La focalisation sur les “solutions” techniques aux crises actuelles, empreinte de matérialisme économique intéressé et véhiculée par une communication trompeuse, est inefficace et en décalage fondamental avec les urgences démocratique et environnementale. Elle se retrouve pourtant dans un pilotage vertical excessif de la recherche, qui attise une course aux résultats superficiels, à l’innovation et au transfert technologiques conditionnés aux modes, et initie encore aujourd’hui des grands projets non-essentiels teintés d’hubris et à fort impact environnemental. Malheureusement, nous nous laissons collectivement encore trop porter passivement par ces évolutions qui contribuent à nous entrainer dans le mur.
Cultiver un lien de confiance direct avec la population est indispensable à l’émergence démocratique de politiques de long terme soutenables et sans faux-semblants. Face à la désinformation, au déni et à la fatalité, nous devons plus que jamais oeuvrer à nous rapprocher des citoyens, écoles et associations pour écouter, informer et dialoguer des causes, des conséquences et de la complexité des problématiques socio-écologiques, en toute humilité et en faisant en sorte que nous n’apparaissions pas comme des gardiens supérieurs de la raison et de la connaissance – qui parait malheureusement aujourd’hui en bonne partie hors-sol et déconnectée de nos concitoyens.
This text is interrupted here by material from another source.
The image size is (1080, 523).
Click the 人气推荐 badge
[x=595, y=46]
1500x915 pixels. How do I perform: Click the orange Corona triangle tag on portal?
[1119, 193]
L’océanographe Helen Czerski souligne dans son livre “Blue Machine” que nos valeurs sociétales préconditionnent l’usage qui peut être fait de nos importants savoirs scientifiques: travaillons sur le terrain à co-élaborer, sur la base de valeurs humaines partagées, un avenir désirable scientifiquement informé.
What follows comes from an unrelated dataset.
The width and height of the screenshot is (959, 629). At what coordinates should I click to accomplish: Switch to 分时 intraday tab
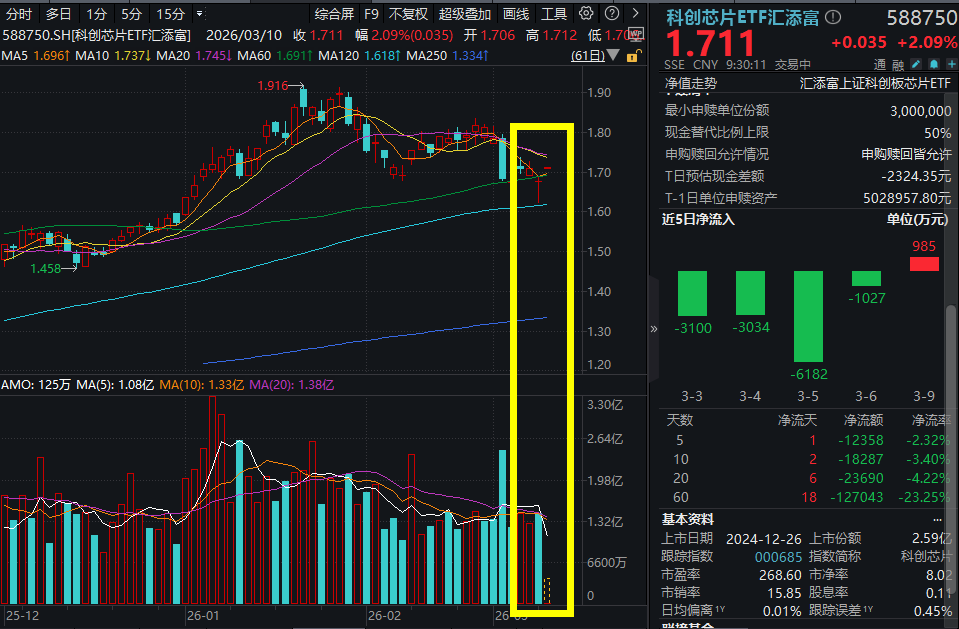pyautogui.click(x=19, y=14)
La préservation de l’équilibre environnemental actuel de la Terre, fruit singulier de milliards d’années d’évolution, ce petit “point bleu pâle” (pale blue dot) cher à l’astrophysicien Carl Sagan, constitue notre seul espoir d’avenir collectif dans un cosmos inhospitalier. Nous ne pouvons nous résigner à ce que la planète soit métamorphosée en cent ans en “dead blue dot” par la cupidité cynique d’une minorité manipulant l’information et nos connaissances. Sagan et la biologiste Rachel Carlson alertaient eux aussi il y a des décennies sur ces dérives démocratiques et écologiques mortifères. Nous devons poursuivre ce travail de vigie, réduire nos propres addictions technologiques, et tenter de faire évoluer rapidement notre engagement scientifique pour mieux le mettre au service d’une société juste, humaniste et véritablement respectueuse de l’environnement.